Forward Chemical Genetic Screen for Oxygen-Dependent Cytotoxins Uncovers New Covalent Fragments that Target GPX4

The identification of growth inhibitory compounds with the ability to selectively target the cellular oxygenation state may be of therapeutic interest. Here, a phenotypic screen of a covalent fragment library revealed diverse compounds containing propiolamide warheads with selective toxicity for liver cancer cells in normoxic conditions. Target identification and validation through CETSA and direct pulldown experiments demonstrated that several compounds target glutathione peroxidase 4 (GPX4) and induce ferroptotic cell death. Although being an oxidative cell death mechanism, ferroptosis can be induced also under hypoxic conditions. Prompted by the selective toxicity discovered in the screen, we mapped the oxygen-dependence of several ferroptosis-inducing compounds across three different cell lines.

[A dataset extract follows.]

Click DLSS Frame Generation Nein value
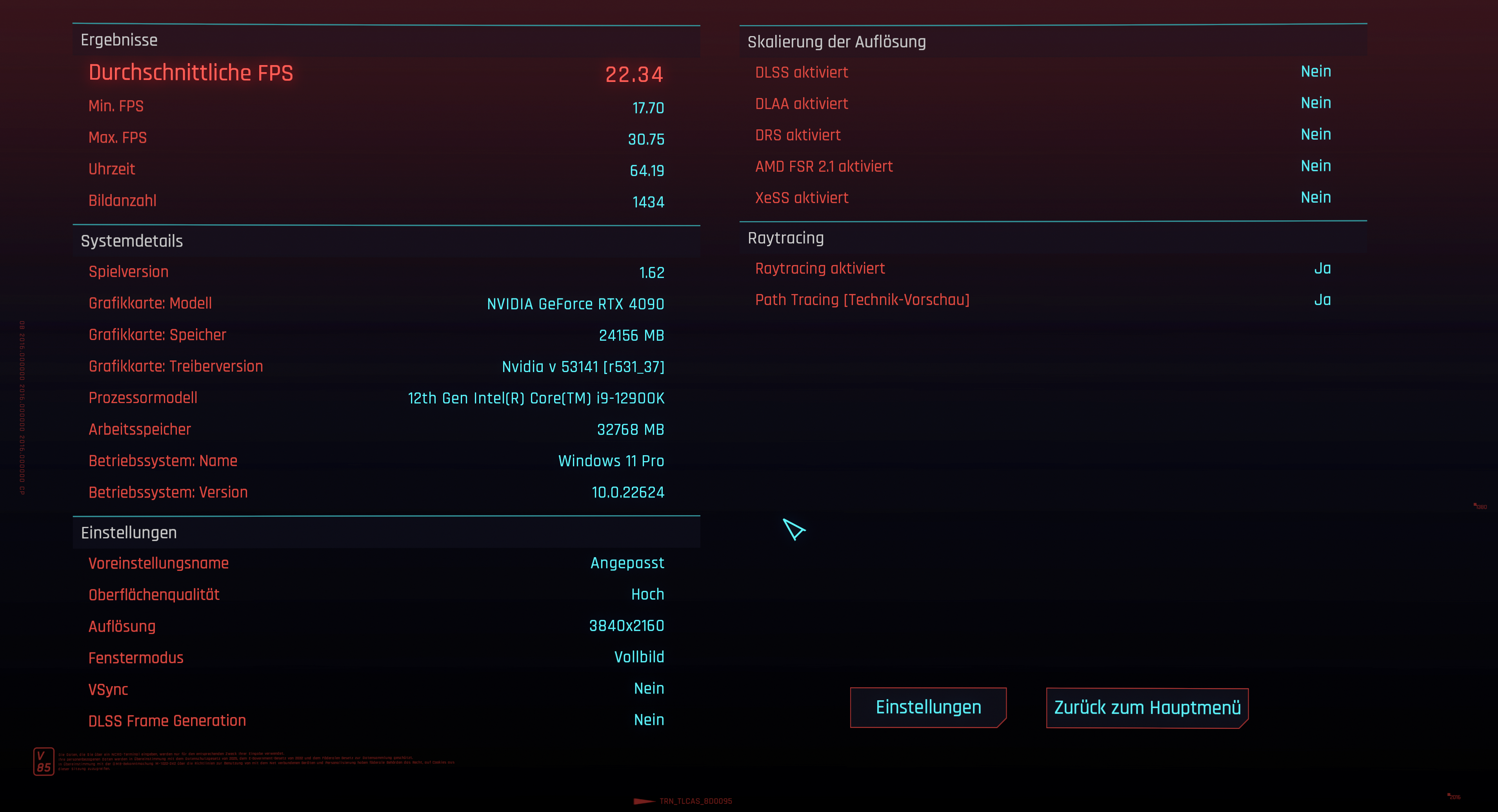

These studies revealed combinations with notable reductions in sensitivity under hypoxic conditions. These observations are mechanistically interesting and may be relevant for the use of ferroptosis-inducers as anti-cancer agents.

Automated summary

A phenotypic screen identified compounds that selectively target liver cancer cells and induce ferroptotic cell death, which can also occur under hypoxic conditions. Further studies revealed reduced sensitivity of some compounds under hypoxic conditions, suggesting potential implications for the use of ferroptosis-inducers as anti-cancer agents.